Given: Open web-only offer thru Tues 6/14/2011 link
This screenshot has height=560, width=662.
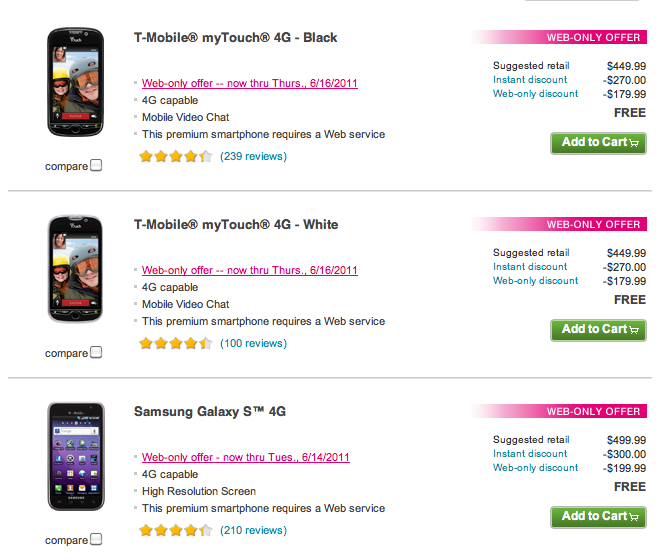Looking at the screenshot, I should (x=245, y=457).
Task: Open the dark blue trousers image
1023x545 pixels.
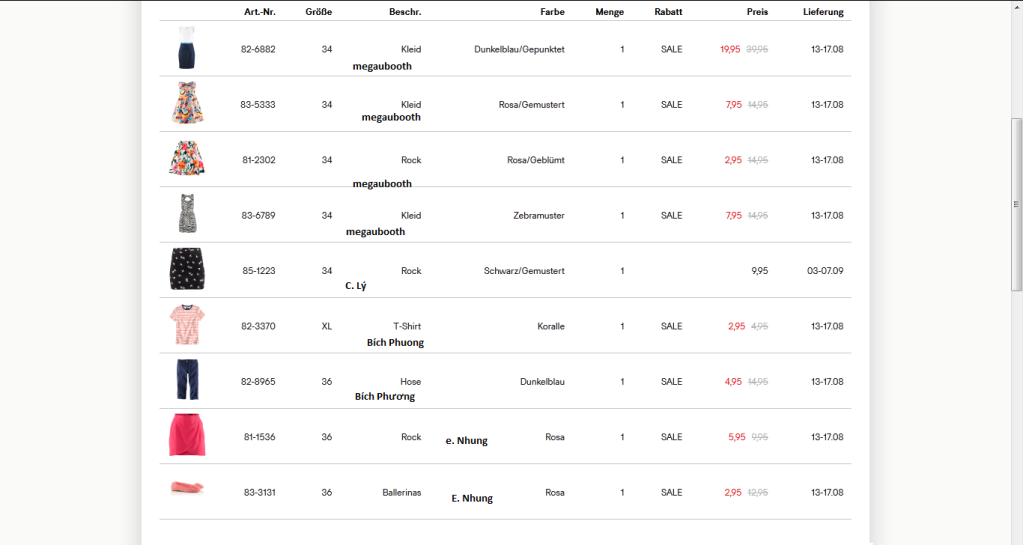Action: pos(187,379)

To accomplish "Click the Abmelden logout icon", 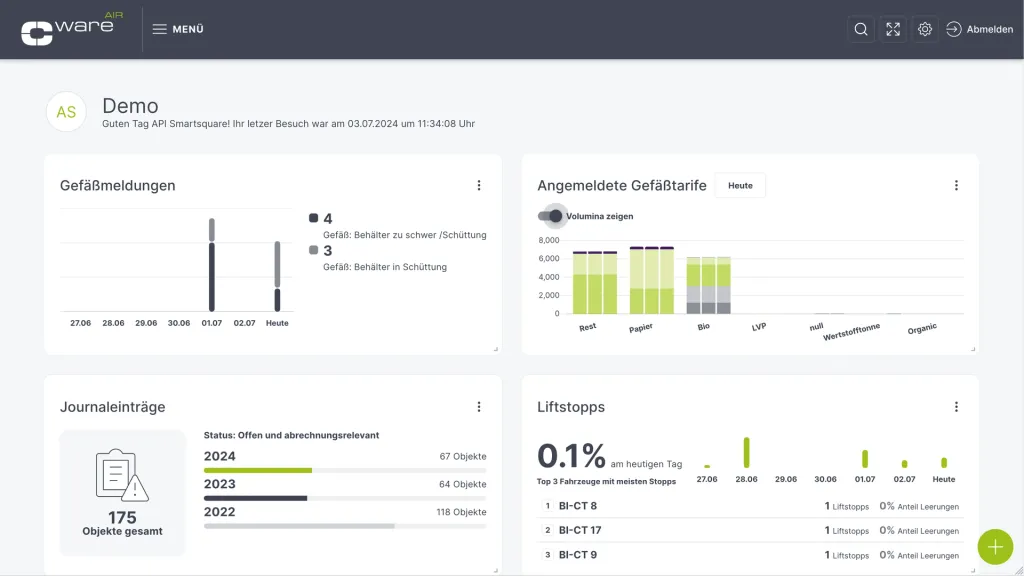I will pyautogui.click(x=953, y=29).
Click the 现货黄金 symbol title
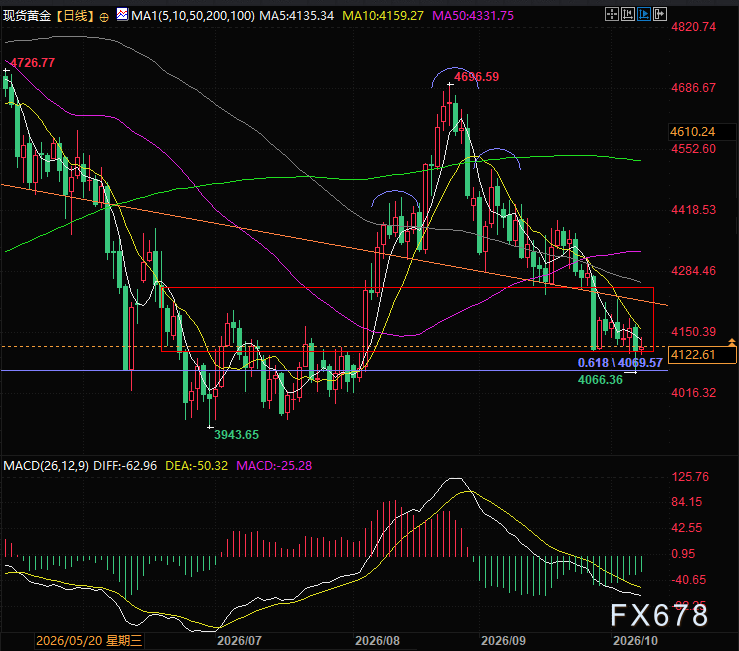 (27, 16)
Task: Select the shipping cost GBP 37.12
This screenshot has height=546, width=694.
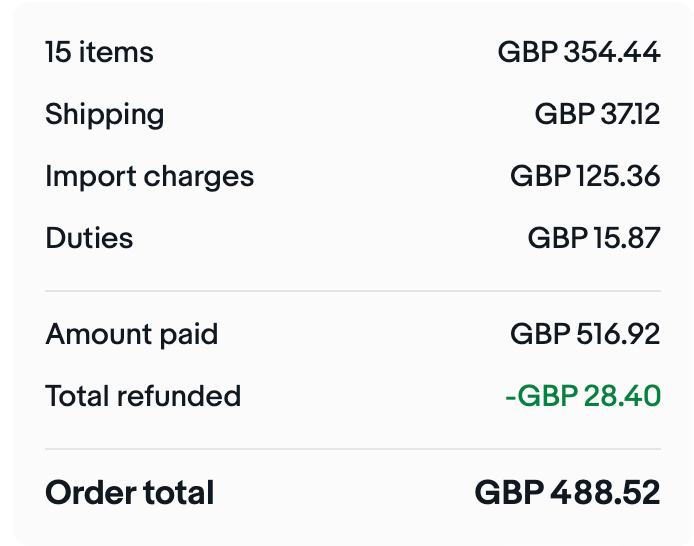Action: point(598,114)
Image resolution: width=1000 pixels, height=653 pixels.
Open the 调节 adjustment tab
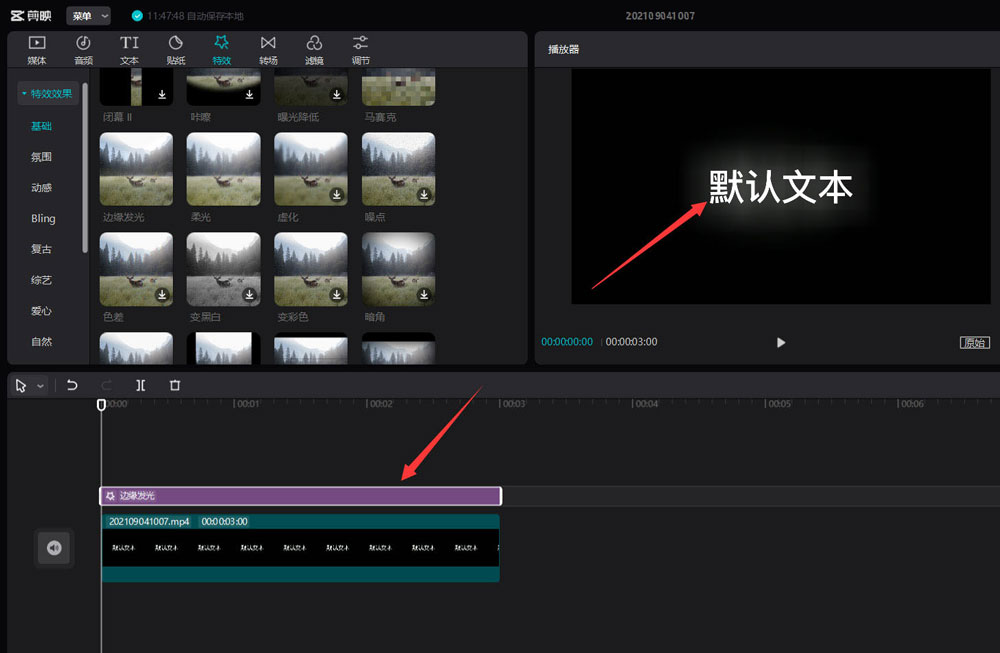(360, 49)
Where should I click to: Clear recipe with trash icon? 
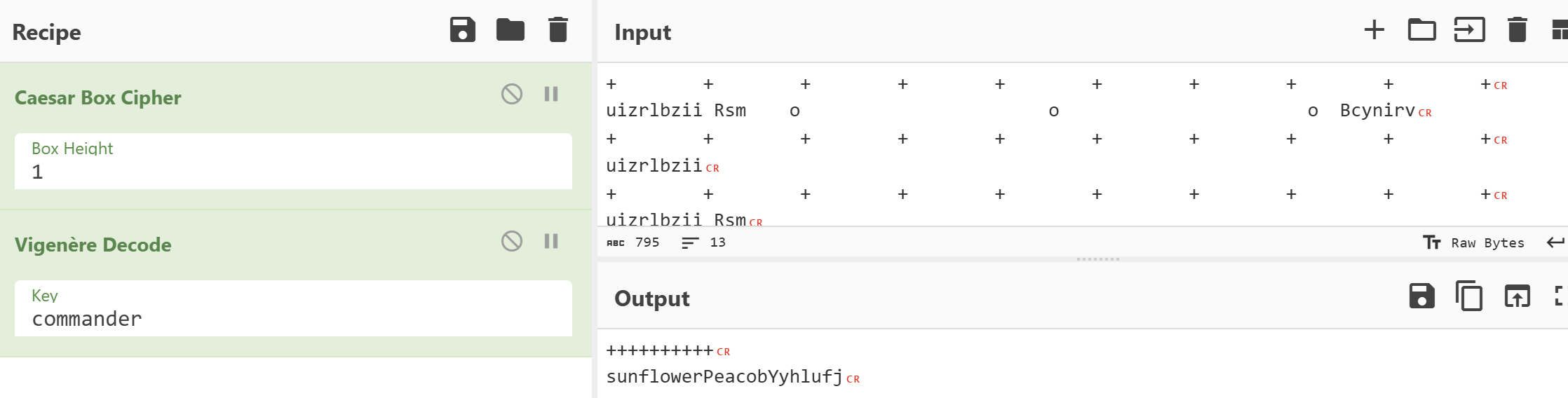click(558, 30)
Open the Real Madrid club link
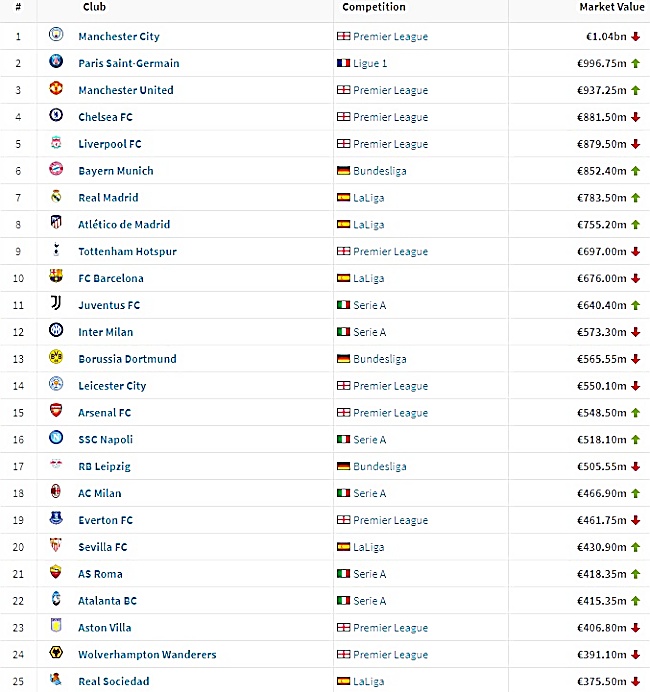 108,198
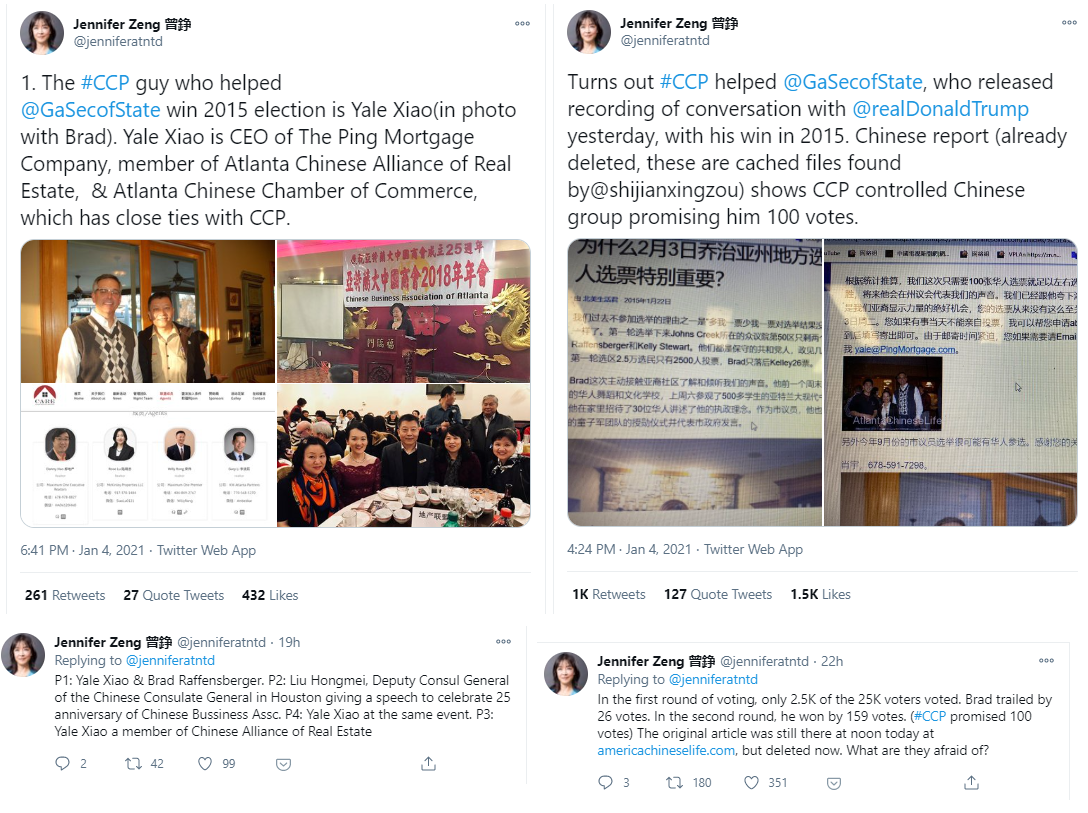The width and height of the screenshot is (1088, 813).
Task: Reply to the 19h thread tweet
Action: (x=62, y=764)
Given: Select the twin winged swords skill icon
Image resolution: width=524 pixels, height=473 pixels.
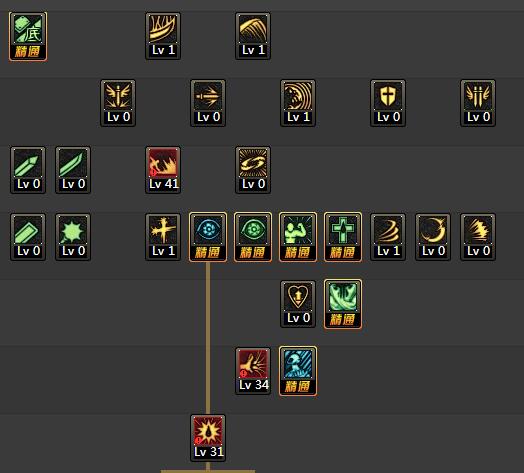Looking at the screenshot, I should pos(478,103).
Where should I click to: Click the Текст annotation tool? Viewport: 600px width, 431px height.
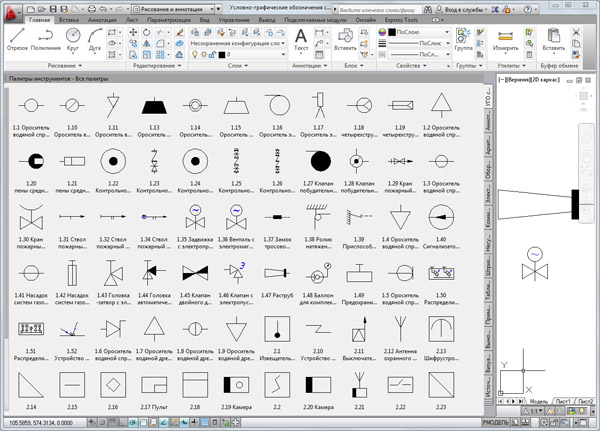tap(302, 40)
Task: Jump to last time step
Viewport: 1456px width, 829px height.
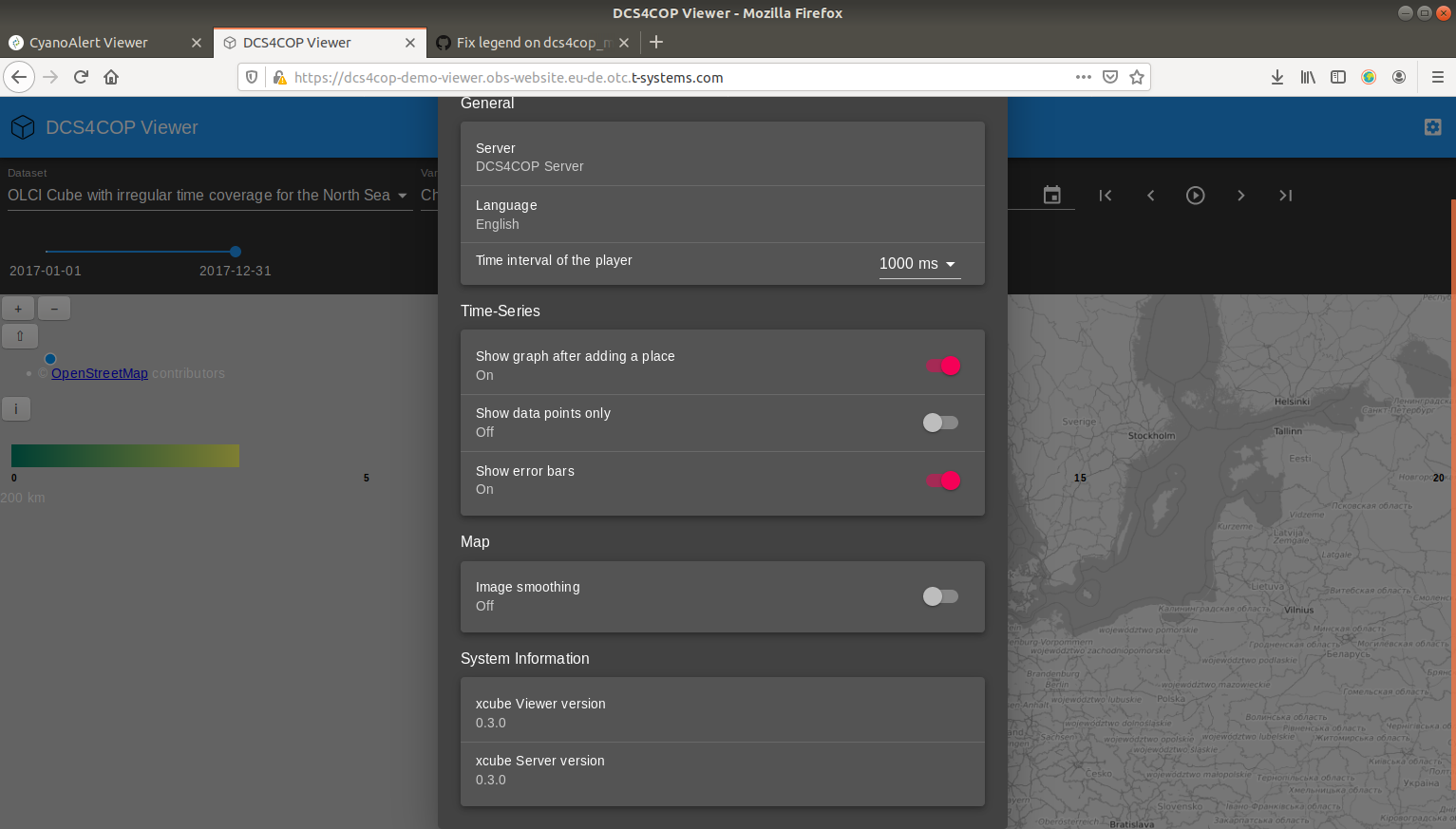Action: pos(1285,195)
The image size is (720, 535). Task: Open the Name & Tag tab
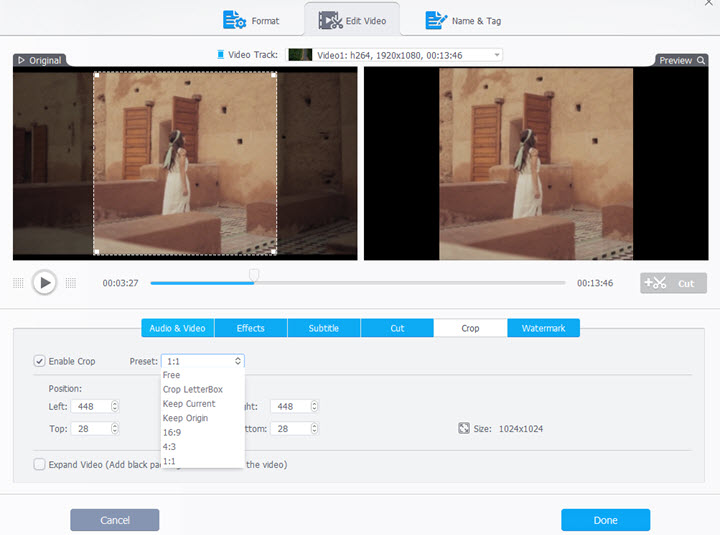pos(465,20)
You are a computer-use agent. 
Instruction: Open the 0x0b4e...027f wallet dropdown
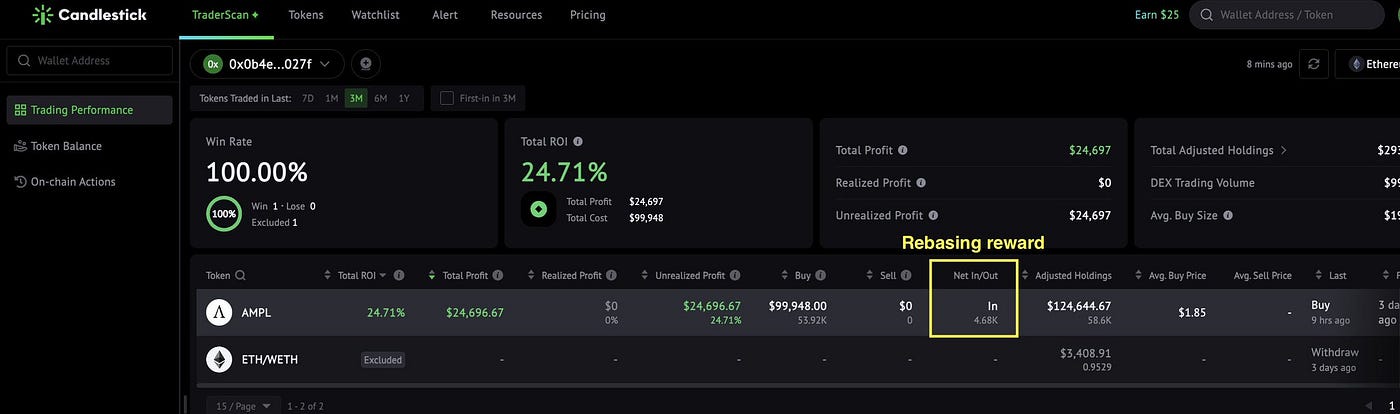pos(267,64)
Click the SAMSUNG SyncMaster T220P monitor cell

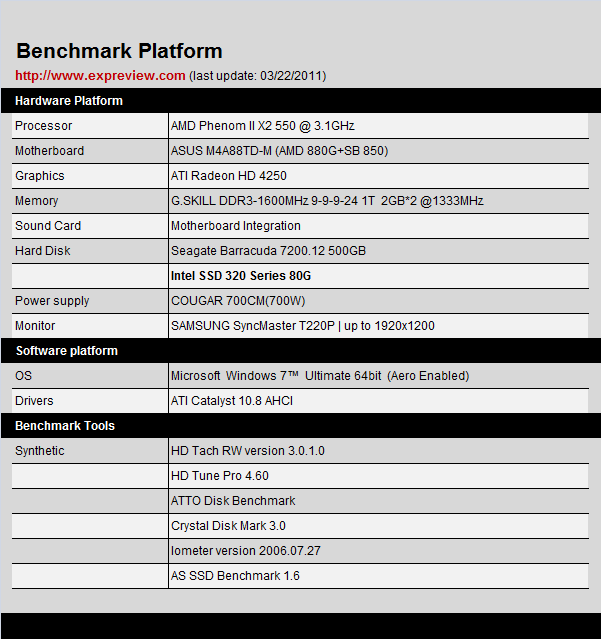[302, 326]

* * * * * * *

* **Directions for this task**:
The line with "Task: Jump to last time step" marks the start, and the last line of the material marks the end. Reproduce exactly those two lines and every line between them, without the pictures.

* **Result for this task**:
Task: Jump to last time step
Viewport: 1456px width, 829px height.
Action: pos(1285,195)
The image size is (720, 535). Task: Open the Name & Tag tab
pos(465,20)
You are a computer-use agent. 
Instruction: Open the 0x0b4e...027f wallet dropdown
pos(267,64)
Click the SAMSUNG SyncMaster T220P monitor cell

[302, 326]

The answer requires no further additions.